● DATA TO USE:
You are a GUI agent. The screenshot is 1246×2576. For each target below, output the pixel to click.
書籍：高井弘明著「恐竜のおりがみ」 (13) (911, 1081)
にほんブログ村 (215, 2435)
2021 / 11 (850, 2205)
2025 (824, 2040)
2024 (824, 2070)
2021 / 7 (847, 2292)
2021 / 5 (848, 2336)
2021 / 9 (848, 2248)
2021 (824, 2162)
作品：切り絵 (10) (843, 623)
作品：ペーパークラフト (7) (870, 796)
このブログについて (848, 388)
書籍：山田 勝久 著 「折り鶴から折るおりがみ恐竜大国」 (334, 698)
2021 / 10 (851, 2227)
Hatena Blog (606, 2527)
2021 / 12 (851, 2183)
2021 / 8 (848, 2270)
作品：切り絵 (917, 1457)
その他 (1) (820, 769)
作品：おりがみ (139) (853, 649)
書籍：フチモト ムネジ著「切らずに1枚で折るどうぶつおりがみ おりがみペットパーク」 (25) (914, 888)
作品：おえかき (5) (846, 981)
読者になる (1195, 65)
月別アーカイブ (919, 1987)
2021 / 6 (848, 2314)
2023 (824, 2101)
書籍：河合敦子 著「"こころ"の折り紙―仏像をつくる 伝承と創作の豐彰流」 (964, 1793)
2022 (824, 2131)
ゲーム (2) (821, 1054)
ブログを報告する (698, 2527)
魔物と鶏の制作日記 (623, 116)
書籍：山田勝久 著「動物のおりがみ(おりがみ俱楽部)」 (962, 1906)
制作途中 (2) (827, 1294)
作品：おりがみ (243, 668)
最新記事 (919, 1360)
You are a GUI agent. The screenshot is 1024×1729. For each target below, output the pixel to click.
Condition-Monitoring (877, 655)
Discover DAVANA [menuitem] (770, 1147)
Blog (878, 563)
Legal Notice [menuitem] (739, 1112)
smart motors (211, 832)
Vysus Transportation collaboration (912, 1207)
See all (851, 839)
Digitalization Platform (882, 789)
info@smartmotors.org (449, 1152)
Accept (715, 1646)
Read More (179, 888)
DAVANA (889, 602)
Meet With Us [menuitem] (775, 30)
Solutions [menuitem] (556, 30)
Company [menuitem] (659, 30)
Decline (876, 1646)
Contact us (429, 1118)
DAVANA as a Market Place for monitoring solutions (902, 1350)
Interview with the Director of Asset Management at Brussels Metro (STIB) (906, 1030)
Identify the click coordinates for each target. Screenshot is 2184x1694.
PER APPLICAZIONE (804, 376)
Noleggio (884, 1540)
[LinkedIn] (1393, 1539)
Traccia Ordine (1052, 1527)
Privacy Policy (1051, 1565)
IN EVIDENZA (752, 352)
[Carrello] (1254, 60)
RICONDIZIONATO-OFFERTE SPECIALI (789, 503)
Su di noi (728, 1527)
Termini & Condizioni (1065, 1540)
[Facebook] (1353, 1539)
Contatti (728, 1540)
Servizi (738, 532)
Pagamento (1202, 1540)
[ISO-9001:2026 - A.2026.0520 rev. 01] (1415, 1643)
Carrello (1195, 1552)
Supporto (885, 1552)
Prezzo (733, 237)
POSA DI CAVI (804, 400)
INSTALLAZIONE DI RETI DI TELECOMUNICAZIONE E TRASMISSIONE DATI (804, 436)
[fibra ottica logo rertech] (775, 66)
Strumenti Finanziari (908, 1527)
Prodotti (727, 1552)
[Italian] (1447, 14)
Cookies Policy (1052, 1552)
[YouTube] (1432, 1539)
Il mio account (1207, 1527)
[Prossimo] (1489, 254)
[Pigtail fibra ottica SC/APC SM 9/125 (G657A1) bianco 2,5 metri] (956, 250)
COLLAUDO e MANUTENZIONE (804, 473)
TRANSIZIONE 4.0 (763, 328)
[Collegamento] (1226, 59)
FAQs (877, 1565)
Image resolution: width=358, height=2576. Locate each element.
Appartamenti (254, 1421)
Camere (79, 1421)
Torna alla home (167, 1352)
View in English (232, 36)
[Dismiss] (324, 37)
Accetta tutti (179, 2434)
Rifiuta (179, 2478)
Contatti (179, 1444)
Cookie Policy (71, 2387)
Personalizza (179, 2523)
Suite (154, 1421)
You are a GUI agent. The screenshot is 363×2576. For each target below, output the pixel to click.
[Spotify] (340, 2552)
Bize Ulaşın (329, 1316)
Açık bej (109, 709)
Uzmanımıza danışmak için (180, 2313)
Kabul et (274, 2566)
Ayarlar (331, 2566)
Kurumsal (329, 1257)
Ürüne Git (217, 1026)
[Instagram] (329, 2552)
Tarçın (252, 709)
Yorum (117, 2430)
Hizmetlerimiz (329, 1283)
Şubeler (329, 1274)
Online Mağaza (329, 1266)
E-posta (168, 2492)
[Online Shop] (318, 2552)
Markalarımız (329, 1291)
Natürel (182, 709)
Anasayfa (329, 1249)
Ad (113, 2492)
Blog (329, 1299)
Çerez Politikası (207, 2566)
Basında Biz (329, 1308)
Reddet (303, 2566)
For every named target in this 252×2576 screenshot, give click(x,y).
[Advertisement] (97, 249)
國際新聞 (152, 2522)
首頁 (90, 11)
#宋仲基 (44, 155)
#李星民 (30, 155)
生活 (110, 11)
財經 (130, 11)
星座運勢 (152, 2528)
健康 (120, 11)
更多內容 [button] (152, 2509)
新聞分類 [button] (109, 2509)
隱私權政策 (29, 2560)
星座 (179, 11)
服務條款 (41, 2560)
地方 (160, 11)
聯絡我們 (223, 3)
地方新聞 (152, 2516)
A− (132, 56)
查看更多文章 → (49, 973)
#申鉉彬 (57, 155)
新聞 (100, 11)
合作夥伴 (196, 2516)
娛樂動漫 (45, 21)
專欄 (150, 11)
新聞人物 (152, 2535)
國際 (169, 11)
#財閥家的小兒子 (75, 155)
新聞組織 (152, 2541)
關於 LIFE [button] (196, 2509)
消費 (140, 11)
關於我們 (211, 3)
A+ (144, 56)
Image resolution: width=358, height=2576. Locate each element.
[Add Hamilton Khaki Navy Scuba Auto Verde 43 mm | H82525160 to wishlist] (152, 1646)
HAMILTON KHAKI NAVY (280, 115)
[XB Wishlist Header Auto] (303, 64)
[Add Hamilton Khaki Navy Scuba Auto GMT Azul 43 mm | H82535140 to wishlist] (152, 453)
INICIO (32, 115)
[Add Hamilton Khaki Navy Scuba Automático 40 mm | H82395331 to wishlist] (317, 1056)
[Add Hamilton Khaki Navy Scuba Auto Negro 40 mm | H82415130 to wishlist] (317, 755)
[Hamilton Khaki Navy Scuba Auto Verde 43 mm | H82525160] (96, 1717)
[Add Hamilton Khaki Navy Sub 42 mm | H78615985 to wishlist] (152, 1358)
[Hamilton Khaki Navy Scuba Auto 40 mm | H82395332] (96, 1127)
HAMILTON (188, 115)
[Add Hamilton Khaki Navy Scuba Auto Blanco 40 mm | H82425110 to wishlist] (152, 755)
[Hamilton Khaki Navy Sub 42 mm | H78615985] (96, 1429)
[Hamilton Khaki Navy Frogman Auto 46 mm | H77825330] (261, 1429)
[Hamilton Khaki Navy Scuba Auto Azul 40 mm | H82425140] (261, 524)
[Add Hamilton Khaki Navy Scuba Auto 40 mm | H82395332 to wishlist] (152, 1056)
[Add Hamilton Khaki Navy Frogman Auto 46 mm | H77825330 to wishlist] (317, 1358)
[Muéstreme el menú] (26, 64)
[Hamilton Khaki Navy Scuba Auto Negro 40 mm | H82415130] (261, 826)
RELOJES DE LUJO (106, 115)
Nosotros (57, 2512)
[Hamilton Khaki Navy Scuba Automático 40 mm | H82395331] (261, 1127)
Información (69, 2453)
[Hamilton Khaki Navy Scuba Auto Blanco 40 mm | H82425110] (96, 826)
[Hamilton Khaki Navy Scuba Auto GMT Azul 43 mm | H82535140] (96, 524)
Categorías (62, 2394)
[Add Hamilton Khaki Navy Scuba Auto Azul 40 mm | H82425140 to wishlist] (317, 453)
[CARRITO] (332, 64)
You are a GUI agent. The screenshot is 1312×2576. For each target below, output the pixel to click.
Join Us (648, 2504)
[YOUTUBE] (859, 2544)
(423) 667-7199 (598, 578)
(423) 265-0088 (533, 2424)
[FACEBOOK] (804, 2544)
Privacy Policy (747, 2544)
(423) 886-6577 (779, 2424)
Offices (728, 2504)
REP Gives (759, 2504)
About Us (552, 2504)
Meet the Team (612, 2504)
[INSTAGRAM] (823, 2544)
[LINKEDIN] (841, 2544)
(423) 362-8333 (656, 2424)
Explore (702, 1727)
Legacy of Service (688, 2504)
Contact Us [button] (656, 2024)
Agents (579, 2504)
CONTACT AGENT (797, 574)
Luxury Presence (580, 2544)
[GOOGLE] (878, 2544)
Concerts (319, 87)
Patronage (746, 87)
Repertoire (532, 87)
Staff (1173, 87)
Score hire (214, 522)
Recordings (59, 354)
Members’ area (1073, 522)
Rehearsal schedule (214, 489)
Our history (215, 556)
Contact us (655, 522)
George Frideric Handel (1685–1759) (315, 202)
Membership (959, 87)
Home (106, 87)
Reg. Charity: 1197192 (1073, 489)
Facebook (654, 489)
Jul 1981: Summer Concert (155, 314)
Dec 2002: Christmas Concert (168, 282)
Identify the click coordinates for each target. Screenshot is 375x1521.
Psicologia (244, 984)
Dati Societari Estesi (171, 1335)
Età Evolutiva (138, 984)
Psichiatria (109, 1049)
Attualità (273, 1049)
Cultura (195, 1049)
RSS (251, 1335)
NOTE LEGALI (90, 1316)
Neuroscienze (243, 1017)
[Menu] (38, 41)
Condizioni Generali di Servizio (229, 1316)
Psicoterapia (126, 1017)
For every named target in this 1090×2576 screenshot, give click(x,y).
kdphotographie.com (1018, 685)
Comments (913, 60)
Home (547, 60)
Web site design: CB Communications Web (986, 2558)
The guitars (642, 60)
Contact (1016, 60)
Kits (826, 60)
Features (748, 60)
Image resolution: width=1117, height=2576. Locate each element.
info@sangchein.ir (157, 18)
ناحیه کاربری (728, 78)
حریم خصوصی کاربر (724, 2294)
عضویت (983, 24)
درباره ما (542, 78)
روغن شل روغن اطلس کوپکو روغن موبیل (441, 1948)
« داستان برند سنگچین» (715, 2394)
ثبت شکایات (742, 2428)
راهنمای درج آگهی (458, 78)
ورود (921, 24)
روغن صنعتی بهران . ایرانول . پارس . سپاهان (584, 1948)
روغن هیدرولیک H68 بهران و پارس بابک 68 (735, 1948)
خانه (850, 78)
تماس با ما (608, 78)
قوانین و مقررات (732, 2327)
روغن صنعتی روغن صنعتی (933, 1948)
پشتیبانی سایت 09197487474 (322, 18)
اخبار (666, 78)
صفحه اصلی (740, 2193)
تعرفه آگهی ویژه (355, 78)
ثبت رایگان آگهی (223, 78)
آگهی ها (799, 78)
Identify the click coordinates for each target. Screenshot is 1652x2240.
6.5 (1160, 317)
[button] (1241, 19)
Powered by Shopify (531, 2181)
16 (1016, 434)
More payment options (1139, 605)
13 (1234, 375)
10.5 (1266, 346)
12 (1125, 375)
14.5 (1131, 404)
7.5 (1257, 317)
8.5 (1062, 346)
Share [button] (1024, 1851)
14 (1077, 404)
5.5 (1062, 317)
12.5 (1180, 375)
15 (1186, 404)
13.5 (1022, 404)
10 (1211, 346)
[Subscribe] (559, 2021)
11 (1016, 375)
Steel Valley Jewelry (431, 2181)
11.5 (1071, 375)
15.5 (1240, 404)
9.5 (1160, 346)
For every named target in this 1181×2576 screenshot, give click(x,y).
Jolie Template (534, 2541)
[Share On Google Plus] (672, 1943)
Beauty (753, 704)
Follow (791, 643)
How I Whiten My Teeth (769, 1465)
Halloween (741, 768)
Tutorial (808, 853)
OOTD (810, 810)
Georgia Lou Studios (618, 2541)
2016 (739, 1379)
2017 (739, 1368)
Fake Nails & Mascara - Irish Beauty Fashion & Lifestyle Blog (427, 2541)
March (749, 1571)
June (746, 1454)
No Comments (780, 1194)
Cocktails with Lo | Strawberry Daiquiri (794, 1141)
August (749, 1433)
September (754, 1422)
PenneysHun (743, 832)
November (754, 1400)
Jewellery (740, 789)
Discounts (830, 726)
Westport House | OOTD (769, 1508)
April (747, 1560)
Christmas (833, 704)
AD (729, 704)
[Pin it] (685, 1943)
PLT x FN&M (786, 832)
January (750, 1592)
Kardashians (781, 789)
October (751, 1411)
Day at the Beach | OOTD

● ACTION ITEM: Looking at the data above, return every line from the one with "10.5 (1266, 346)" down to the one with "11.5 (1071, 375)", exactly and inclusively.

● FINISHED TASK:
10.5 (1266, 346)
12 (1125, 375)
14.5 (1131, 404)
7.5 (1257, 317)
8.5 (1062, 346)
Share [button] (1024, 1851)
14 (1077, 404)
5.5 (1062, 317)
12.5 (1180, 375)
15 (1186, 404)
13.5 (1022, 404)
10 (1211, 346)
[Subscribe] (559, 2021)
11 (1016, 375)
Steel Valley Jewelry (431, 2181)
11.5 (1071, 375)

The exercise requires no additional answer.